***** Input *****
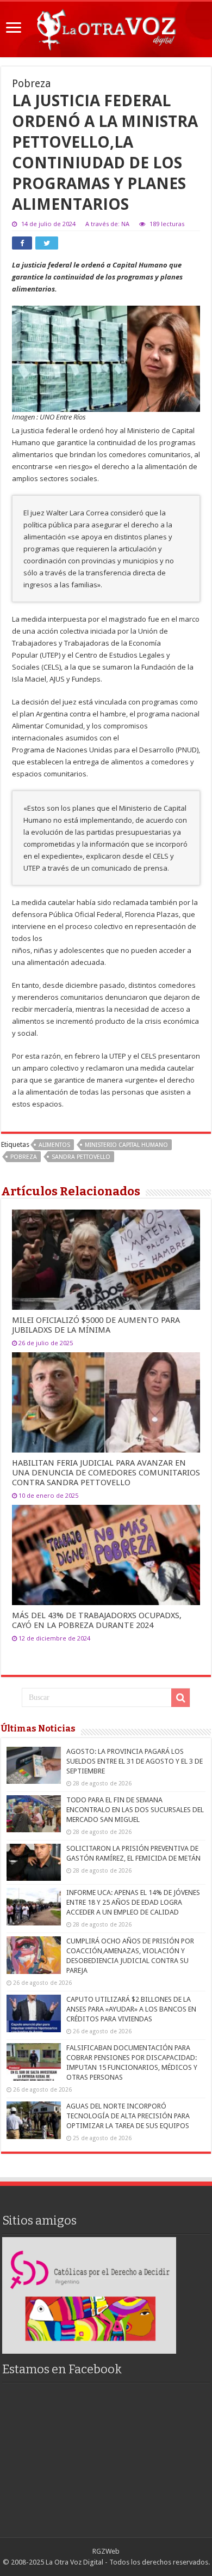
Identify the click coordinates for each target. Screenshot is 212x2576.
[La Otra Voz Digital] (106, 27)
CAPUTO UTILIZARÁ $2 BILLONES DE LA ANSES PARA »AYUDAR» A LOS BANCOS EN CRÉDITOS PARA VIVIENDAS (131, 2009)
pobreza (23, 1157)
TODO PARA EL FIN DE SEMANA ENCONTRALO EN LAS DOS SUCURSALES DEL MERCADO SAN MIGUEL (135, 1810)
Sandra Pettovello (81, 1157)
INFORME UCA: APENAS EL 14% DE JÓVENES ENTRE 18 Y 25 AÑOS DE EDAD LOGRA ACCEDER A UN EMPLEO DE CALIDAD (133, 1902)
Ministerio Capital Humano (126, 1145)
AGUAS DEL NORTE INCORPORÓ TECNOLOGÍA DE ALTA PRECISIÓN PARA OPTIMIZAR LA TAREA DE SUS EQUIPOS (128, 2116)
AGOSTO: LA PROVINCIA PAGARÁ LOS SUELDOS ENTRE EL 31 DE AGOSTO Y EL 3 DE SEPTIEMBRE (134, 1761)
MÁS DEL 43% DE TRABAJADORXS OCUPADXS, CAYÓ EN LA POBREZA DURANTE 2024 (97, 1620)
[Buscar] (180, 1697)
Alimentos (54, 1145)
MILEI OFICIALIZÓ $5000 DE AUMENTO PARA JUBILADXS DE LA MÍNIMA (96, 1325)
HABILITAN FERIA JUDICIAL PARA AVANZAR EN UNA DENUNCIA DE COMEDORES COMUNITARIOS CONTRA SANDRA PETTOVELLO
*****
Task objective |
Word for word, return the material above, but drop the pictures.

Answer box |
Identify the click coordinates for each target. Screenshot is 212x2576.
[La Otra Voz Digital] (106, 27)
CAPUTO UTILIZARÁ $2 BILLONES DE LA ANSES PARA »AYUDAR» A LOS BANCOS EN CRÉDITOS PARA VIVIENDAS (131, 2009)
pobreza (23, 1157)
TODO PARA EL FIN DE SEMANA ENCONTRALO EN LAS DOS SUCURSALES DEL MERCADO SAN MIGUEL (135, 1810)
Sandra Pettovello (81, 1157)
INFORME UCA: APENAS EL 14% DE JÓVENES ENTRE 18 Y 25 AÑOS DE EDAD LOGRA ACCEDER A UN EMPLEO DE CALIDAD (133, 1902)
Ministerio Capital Humano (126, 1145)
AGUAS DEL NORTE INCORPORÓ TECNOLOGÍA DE ALTA PRECISIÓN PARA OPTIMIZAR LA TAREA DE SUS EQUIPOS (128, 2116)
AGOSTO: LA PROVINCIA PAGARÁ LOS SUELDOS ENTRE EL 31 DE AGOSTO Y EL 3 DE SEPTIEMBRE (134, 1761)
MÁS DEL 43% DE TRABAJADORXS OCUPADXS, CAYÓ EN LA POBREZA DURANTE 2024 (97, 1620)
[Buscar] (180, 1697)
Alimentos (54, 1145)
MILEI OFICIALIZÓ $5000 DE AUMENTO PARA JUBILADXS DE LA MÍNIMA (96, 1325)
HABILITAN FERIA JUDICIAL PARA AVANZAR EN UNA DENUNCIA DE COMEDORES COMUNITARIOS CONTRA SANDRA PETTOVELLO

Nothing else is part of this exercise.